- **Source excerpt**:
+--

Tag Archives: Permutations

Permutation cycles in C

A cycle of a permutation is a subset of the elements that replace one another in sequence, until the last element is replaced by the first. For example, consider the permutation below:

\(\sigma=\begin{pmatrix}
0 & 1 & 2 & 3 & 4 & 5 & 6 & 7 & 8 \\
1 & 3 & 7 & 0 & 4 & 8 & 2 & 6 & 5\end{pmatrix}\)

We can find the cycles:
\(0 \rightarrow 1, 1 \rightarrow 3, 3 \rightarrow 0\)
\(2 \rightarrow 7, 7 \rightarrow 6, 6 \rightarrow 2\)
\(4 \rightarrow 4\)
\(5 \rightarrow 8, 8 \rightarrow 5\)

These can be written as:
\((0, 1, 3)(2, 7, 6)(4)(5, 8)\)

It’s customary to omit cycles of length 1, so this would usually be written as
\((0, 1, 3)(2, 7, 6)(5, 8).\)

To find the cycle decomposition of a permutation, we can use an algorithm that is very similar to depth-first search (DFS) on a graph. We begin a new search for each unvisited vertex (number), and visit its neighbour (image in the permutation) until we get back to the first vertex again.

Below is an implementation in C. The function permutation_cycles() takes a permutation in the form of integers starting from 0, its length, and a callback function that is called for each cycle found.

#include <stdlib.h>

typedef void(*cyclefn)(const unsigned int *, size_t);

void permutation_cycles_recursive(const unsigned int *permutation, unsigned int *visited, 
        unsigned int start, unsigned int current, unsigned int *path,
        size_t length, cyclefn fun)
{
    visited[current] = 1;
    path[length] = current;
    if (start == current && length > 0) {
        fun(path, length);
    }
    else {
        permutation_cycles_recursive(permutation, visited, start, permutation[current],
                path, length + 1, fun);
    }
}

void permutation_cycles(const unsigned int *permutation, size_t n, cyclefn fun)
{
    unsigned int i;
    unsigned int *visited = calloc(n, sizeof(unsigned int));
    unsigned int *path = malloc(n * sizeof(unsigned int));
    if (!(visited && path)) {
        free(visited);
        free(path);
        return;
    }
    for (i = 0; i < n; i++) {
        if (!visited[i]) {
            permutation_cycles_recursive(permutation, visited, i, i, 
                    path, 0, fun);
        }
    }
    free(visited);
    free(path);
}

Here is an example program that finds the cycle decomposition of the permutation shown above:

#include <stdio.h>

void print(const unsigned int *cycle, size_t length)
{
    if (length > 1) {
        unsigned int i;
        putchar('(');
        for (i = 0; i < length; i++) {
            printf("%u", cycle[i]);
            if (i < length - 1) {
                printf(", ");
            }
        }
        putchar(')');
    }
}

int main(void)
{
    unsigned int permutation[] = {1, 3, 7, 0, 4, 8, 2, 6, 5};
    const size_t n = sizeof(permutation) / sizeof(permutation[0]);
    permutation_cycles(permutation, n, print);
    putchar('\n');
    return 0;
}

The output:

(0, 1, 3)(2, 7, 6)(5, 8)

+--

- **Short problem 1**:
Answer these from the text on permutation cycles:
(a) Which cycles is it customary to omit when writing a cycle decomposition?
(b) The algorithm for finding the cycle decomposition is very similar to what?
(c) What three things does the function permutation_cycles() take?
- **Short problem 2**: Retype everything in the text on permutation cycles from "To find the" down to "first vertex again.".
The material that comes after this point has no connection to the text on permutation cycles.

- **Raw data**:
+--

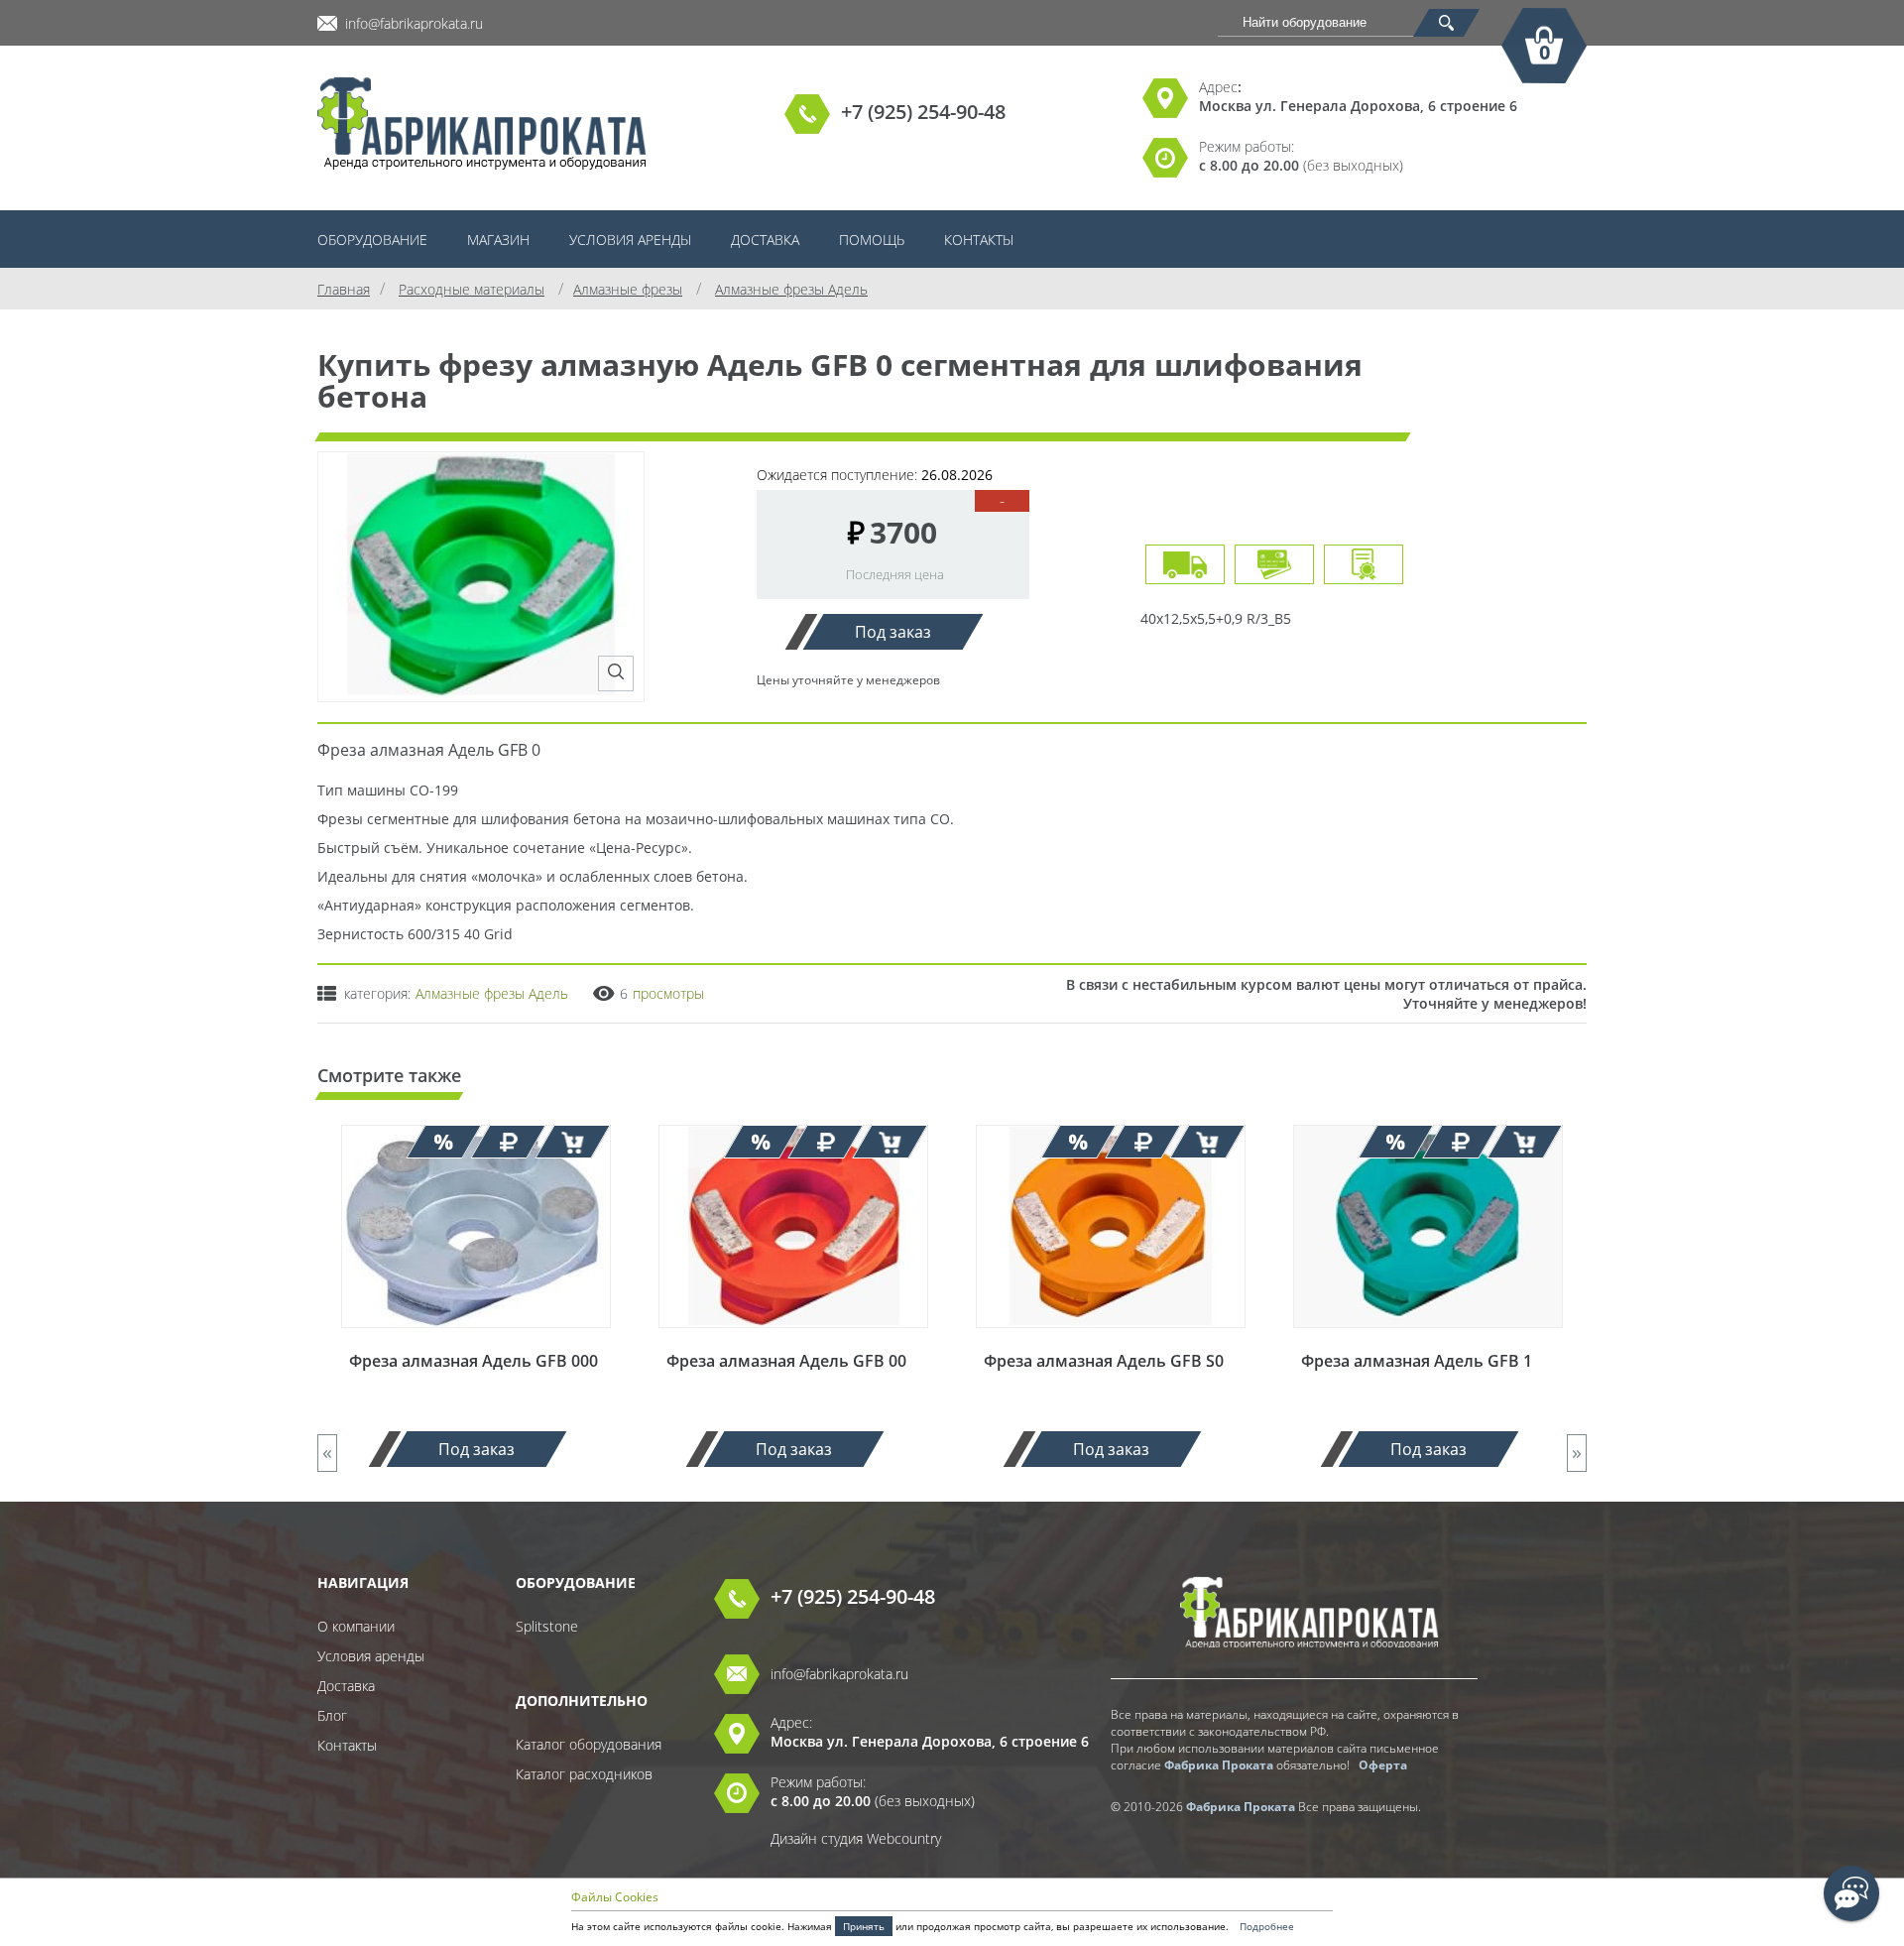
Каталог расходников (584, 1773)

+--

- **Written response 1**:
(a) Cycles of length 1.
(b) Depth-first search (DFS) on a graph.
(c) A permutation in the form of integers starting from 0, its length, and a callback function that is called for each cycle found.

- **Written response 2**:
To find the cycle decomposition of a permutation, we can use an algorithm that is very similar to depth-first search (DFS) on a graph. We begin a new search for each unvisited vertex (number), and visit its neighbour (image in the permutation) until we get back to the first vertex again.